§ BRIEF
Answer these questions using the passage below on the National Vulnerability Database:
(a) Which protocol is used to represent the database's vulnerability management data?
(b) On what date was the database taken offline?
(c) What median lag between a CVE being revealed and its publication to the database did Recorded Future report?

§ EXTRACT PROVIDED

□ □ □

The National Vulnerability Database (NVD) is the U.S. government repository of standards-based vulnerability management data represented using the Security Content Automation Protocol (SCAP). This data enables automation of vulnerability management, security measurement, and compliance. NVD includes databases of security checklists, security related software flaws, misconfigurations, product names, and impact metrics. NVD supports the Information Security Automation Program (ISAP).

On Friday March 8, 2013, the database was taken offline after it was discovered that the system used to run multiple government sites had been compromised by a software vulnerability of Adobe ColdFusion.

In June 2017, threat intel firm Recorded Future revealed that the median lag between a CVE being revealed to ultimately being published to the NVD is 7 days and that 75% of vulnerabilities are published unofficially before making it to the NVD, giving attackers time to exploit the vulnerability.

□ □ □

§ MATERIAL SUPPLIED

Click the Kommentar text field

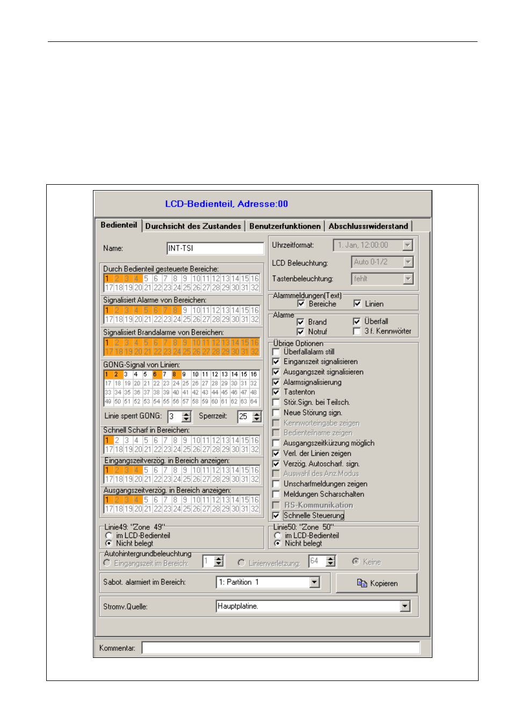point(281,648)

□ □ □

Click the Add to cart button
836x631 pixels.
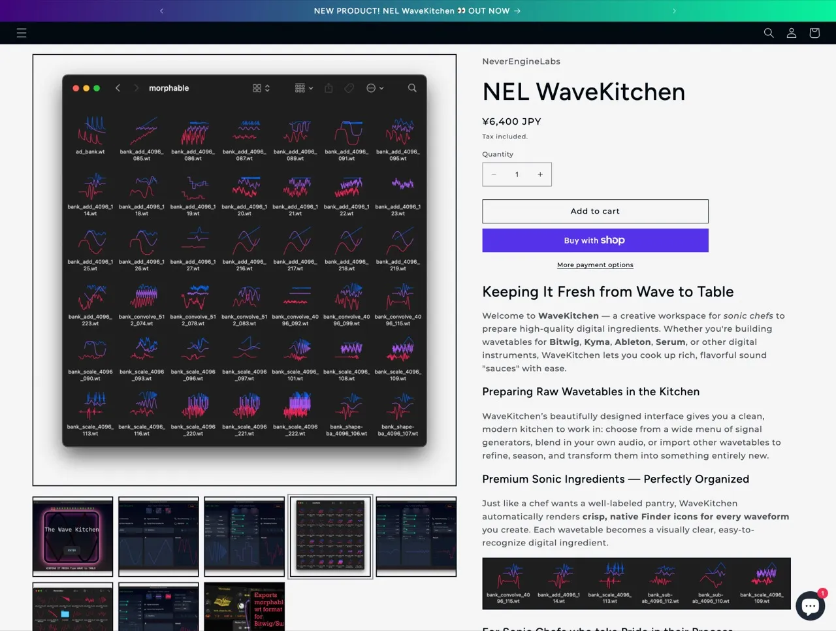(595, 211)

□ □ □

§ SOLUTION FOR THIS EXERCISE
(a) The Security Content Automation Protocol (SCAP).
(b) Friday, March 8, 2013.
(c) 7 days.